Antidote to the folic acid antagonists trimetrexate, trimethoprime, and pyrimethamine:
Trimetrexate toxicity:
• Prevention: Calcium folinate should be administered every day during treatment with trimetrexate and for 72 hours after the last dose of trimetrexate. Calcium folinate can be administered either intravenous route at a dose of 20 mg/m2 for 5 to 10 minutes every 6 hours for a total daily dose of 80 mg/m2, or by oral route with four doses of 20 mg/m2 administered at equal time intervals. Daily doses of calcium folinate should be adjusted depending on the haematological toxicity of trimetrexate.
• Over dosage (possibly occurring with trimetrexate doses above 90 mg/m2 without concomitant administration of calcium folinate): after stopping trimetrexate, calcium folinate 40 mg/m2 IV every 6 hours for 3 days.
Trimethoprime toxicity:
After stopping trimethoprime, 3-10 mg/day calcium folinate until recovery of a normal blood count.
Pyrimethamine toxicity:
• In cases of high dose pyrimethamine or prolonged treatment with low doses, calcium folinate 5 to 50 mg/day should be simultaneously administered, based on the results of the peripheral blood counts.
Method of administration:
Calcium folinate should only be given by intramuscular or intravenous injection and must not be administered intrathecally.

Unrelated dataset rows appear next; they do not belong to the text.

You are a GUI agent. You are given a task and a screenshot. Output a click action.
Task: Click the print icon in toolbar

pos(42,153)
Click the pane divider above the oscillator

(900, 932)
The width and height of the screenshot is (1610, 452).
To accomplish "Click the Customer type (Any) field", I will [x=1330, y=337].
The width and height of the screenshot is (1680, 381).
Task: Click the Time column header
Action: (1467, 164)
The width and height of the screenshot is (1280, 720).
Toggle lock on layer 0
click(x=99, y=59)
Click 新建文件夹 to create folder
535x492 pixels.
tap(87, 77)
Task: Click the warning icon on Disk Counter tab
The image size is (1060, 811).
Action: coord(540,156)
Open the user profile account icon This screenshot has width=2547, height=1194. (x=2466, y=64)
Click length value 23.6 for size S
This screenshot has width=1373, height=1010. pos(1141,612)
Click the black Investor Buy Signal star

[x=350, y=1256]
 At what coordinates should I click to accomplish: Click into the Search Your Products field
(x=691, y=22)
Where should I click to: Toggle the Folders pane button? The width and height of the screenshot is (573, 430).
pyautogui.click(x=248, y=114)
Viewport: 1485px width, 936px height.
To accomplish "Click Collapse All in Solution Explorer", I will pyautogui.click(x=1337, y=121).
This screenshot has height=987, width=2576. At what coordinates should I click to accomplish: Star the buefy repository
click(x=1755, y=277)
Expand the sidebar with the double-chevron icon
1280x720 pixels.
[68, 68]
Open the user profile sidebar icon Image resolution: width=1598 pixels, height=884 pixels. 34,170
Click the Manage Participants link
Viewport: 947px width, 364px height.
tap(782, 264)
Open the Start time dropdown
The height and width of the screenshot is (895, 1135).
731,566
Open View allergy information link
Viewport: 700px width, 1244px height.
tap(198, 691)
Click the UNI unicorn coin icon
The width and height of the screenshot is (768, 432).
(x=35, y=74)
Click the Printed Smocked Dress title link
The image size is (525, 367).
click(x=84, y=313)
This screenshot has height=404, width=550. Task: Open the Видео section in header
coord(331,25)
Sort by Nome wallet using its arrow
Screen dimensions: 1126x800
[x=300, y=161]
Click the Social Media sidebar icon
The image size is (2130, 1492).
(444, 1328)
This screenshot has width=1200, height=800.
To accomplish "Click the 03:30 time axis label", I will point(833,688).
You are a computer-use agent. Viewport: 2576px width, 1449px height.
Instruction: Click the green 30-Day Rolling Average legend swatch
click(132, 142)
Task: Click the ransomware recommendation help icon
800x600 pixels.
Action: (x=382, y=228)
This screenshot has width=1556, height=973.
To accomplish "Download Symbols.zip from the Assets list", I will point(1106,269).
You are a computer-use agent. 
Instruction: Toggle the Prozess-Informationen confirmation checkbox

Death has been reported when folinic acid has been administered intrathecally, following intrathecal overdose of methotrexate.
In the case of intravenous administration, no more than 160mg of calcium folinate should be injected per minute due to the calcium content of the solution.
For intravenous infusion, calcium folinate may be diluted with 0.9 % sodium chloride solution or 5 % glucose solution before use. For instructions on dilution of the product before administration, see section 6.6.